It’s fair to say that geography isn’t my strong point. Prior to this trip, I had no idea either Singapore or Brunei were carved out of Malaysia – I thought the latter was in the middle east somewhere, and the former . . . gosh . . . maybe nearer Australia? Anyway. I can’t be the only one who didn’t know that Penang isn’t a city at all, but an island.
Yet there it is. And more, actually: it’s a state. (Or even a country, if you believe the Wikipedia entry and understand the political and semantic complexities of designating something “a country”, which I don’t, so for purposes of uneducated brevity let’s call it a state and move on).
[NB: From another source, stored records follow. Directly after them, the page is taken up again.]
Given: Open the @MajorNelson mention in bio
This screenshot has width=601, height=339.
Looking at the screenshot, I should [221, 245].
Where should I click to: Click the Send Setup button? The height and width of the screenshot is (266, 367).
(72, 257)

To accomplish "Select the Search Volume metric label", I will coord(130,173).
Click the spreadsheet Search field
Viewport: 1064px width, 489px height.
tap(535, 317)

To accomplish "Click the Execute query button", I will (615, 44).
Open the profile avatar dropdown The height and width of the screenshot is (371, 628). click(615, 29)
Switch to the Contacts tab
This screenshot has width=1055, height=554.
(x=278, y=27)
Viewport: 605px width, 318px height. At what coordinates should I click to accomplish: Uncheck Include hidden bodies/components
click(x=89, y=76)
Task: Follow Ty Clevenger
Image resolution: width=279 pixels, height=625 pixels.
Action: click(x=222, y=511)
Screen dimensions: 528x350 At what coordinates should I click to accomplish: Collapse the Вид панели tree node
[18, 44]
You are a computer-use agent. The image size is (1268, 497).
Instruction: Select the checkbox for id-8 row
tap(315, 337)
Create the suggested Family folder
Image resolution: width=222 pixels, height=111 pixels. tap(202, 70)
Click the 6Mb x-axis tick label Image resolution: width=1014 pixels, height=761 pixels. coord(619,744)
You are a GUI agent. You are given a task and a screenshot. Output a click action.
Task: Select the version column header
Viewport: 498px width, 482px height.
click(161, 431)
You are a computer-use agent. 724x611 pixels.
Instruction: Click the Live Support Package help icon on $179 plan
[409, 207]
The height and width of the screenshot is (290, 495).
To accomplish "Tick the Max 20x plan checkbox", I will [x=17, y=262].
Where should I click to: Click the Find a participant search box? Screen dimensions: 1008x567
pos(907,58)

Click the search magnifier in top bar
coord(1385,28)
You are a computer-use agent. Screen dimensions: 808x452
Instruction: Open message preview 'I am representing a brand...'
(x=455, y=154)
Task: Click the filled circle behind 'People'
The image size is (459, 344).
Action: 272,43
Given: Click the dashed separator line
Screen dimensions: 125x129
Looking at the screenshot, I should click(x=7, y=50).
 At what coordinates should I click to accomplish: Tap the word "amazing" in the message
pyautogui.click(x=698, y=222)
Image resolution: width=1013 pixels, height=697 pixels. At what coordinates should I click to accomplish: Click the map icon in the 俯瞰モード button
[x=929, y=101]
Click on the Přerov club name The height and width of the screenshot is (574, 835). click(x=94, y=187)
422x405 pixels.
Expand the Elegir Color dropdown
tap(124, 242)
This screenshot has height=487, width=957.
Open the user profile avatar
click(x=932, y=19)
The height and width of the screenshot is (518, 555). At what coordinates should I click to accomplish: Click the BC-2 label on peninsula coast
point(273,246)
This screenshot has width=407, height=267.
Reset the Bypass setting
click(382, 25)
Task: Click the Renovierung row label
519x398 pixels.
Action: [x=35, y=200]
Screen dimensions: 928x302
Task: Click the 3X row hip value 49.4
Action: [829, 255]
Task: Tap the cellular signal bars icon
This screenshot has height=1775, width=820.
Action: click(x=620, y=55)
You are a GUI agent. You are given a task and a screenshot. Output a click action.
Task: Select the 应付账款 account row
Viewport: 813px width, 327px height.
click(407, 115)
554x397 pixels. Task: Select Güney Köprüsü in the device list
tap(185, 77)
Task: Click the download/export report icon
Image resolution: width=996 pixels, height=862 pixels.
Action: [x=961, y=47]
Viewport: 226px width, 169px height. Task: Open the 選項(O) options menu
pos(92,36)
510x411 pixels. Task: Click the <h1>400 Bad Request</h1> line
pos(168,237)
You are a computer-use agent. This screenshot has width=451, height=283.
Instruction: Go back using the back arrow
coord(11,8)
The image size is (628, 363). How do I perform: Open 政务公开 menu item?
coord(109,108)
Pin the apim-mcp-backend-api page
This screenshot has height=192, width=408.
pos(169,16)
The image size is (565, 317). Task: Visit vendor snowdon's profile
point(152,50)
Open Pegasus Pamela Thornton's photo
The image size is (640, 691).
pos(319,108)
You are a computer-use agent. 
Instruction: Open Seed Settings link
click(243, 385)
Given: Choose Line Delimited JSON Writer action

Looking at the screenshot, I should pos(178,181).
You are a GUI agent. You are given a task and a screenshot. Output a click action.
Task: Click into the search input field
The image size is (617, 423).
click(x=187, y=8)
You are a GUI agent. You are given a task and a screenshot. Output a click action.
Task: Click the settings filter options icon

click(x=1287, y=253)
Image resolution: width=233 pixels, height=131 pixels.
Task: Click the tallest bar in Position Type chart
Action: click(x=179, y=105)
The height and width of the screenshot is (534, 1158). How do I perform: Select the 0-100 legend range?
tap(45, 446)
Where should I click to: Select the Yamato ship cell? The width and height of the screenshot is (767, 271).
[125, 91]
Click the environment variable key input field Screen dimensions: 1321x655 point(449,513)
It consists of a 300 km² island (Palau Pinang), and a chunk of mainland west-coast Malaysia. But the bit people mean when they talk about Penang – and indeed the names of which are used interchangeably – is the island’s largest city, George Town. Or Georgetown. Poor old George/Town, people barely know it exists and nobody seems to know how to write it.
Now if any of you have been thinking “this is all very nice Robyn, but where’s the “flash” part of your flashpacking? This just sounds like slightly more civilised backpacking to me”, then my answer to you would be two-fold. Firstly, as far as I’m concerned, that’s what flashpacking is, to be honest. And secondly: you make a good point. Let’s get a bit flashier, shall we?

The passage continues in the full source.